====== Selected extract ======

The Problem of List Concatenation

4 minute read

In this blog we will talk about the problem of list concatenation and give a rough introduction to Trampoline.1

Before we discuss more about this topic, we need to anwser two questions

  • What is Continuation Passing Style?
  • What is StackOverflow?

Let’s try to understand them in the following two sections.

What is Continuation Passing Style?

In functional programming, continuation-passing style (CPS) is a style of programming in which control is passed explicitly in the form of a continuation.2

Let’s see a traditional function to calculate the Pythagorean theorem.3

def pythageorean(x:Double,y:Double):Double = {
    Math.sqrt(x*x+y*y)
}
$ pythageorean(3,4)
res1: Double = 5.0

Let’s see the CPS of this function

def multiply(x:Double,y:Double,continuation:Double=>Double):Double = {
    continuation(x*y)
}

def sqrt(x:Double,continuation:Double=>Double):Double = {
    continuation(Math.sqrt(x))
}

def add(x:Double,y:Double,continuation:Double=>Double):Double = {
    continuation(x+y)
}

def pythageorean(x:Double,y:Double,continuation:Double=>Double):Double = {
    multiply(x,x,vx=>{
        multiply(y,y,vy=>{
            add(vx,vy,vxy=>{
                sqrt(vxy,continuation)

======

Work to complete:
Rewrite the paragraph in the list concatenation post above that begins "In functional programming, continuation-passing style" in fewer words, keeping its main facts.

====== Data rows ======

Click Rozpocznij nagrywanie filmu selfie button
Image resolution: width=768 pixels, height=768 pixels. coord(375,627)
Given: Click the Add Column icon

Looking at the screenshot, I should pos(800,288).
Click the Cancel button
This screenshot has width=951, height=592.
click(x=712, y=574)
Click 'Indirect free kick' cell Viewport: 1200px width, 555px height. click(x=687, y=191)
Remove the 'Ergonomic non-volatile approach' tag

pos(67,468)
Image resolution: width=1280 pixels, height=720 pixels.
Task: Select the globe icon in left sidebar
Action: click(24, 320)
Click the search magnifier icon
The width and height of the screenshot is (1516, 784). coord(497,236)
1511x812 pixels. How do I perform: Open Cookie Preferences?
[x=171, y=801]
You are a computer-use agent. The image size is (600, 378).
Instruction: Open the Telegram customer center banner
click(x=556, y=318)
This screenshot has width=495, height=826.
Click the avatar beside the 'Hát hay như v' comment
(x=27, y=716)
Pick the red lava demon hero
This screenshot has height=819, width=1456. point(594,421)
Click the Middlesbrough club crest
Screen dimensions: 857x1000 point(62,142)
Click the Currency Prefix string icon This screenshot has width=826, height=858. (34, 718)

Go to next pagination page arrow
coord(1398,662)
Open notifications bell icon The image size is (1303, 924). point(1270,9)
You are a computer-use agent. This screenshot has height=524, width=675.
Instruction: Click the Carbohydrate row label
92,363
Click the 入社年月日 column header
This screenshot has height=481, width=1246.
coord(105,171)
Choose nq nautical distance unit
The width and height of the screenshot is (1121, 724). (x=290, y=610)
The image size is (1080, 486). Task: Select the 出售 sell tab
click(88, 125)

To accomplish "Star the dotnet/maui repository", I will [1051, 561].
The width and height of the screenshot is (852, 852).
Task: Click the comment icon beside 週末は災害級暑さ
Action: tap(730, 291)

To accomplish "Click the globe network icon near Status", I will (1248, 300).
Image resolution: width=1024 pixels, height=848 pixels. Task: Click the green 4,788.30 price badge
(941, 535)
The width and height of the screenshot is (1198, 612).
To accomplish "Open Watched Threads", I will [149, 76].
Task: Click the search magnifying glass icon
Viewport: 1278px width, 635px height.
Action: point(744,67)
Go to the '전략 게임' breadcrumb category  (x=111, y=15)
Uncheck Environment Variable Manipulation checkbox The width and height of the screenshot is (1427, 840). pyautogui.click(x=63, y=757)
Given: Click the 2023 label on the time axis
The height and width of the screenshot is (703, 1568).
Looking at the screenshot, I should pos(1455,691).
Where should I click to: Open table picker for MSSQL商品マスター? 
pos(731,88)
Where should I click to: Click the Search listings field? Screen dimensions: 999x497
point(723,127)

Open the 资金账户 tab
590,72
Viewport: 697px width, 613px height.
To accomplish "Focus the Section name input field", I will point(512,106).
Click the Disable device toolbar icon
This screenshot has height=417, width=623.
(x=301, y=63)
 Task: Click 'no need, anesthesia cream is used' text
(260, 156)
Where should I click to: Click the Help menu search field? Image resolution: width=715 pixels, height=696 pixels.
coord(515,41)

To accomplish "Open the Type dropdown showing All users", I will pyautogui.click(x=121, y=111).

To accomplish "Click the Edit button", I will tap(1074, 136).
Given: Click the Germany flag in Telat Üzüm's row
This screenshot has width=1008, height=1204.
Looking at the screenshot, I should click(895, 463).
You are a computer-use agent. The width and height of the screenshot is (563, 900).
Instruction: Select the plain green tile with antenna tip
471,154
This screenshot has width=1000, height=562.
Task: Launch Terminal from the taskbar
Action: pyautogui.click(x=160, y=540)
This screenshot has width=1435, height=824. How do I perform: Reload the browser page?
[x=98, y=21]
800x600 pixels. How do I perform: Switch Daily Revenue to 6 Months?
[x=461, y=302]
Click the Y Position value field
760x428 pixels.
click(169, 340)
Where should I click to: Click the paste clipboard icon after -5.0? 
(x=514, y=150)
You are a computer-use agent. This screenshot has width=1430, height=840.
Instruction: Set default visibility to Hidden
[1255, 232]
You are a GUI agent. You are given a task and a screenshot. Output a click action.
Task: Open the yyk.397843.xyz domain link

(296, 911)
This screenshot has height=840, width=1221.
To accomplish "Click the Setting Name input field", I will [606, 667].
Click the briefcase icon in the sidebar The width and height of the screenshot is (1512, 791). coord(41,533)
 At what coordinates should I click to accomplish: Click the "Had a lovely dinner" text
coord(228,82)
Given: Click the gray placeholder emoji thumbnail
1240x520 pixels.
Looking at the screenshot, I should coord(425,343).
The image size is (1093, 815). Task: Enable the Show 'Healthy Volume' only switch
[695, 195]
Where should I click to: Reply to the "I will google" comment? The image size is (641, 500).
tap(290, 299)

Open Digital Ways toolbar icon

======

Exercise output:
Continuation-passing style (CPS) is a functional programming style that passes control explicitly as a continuation.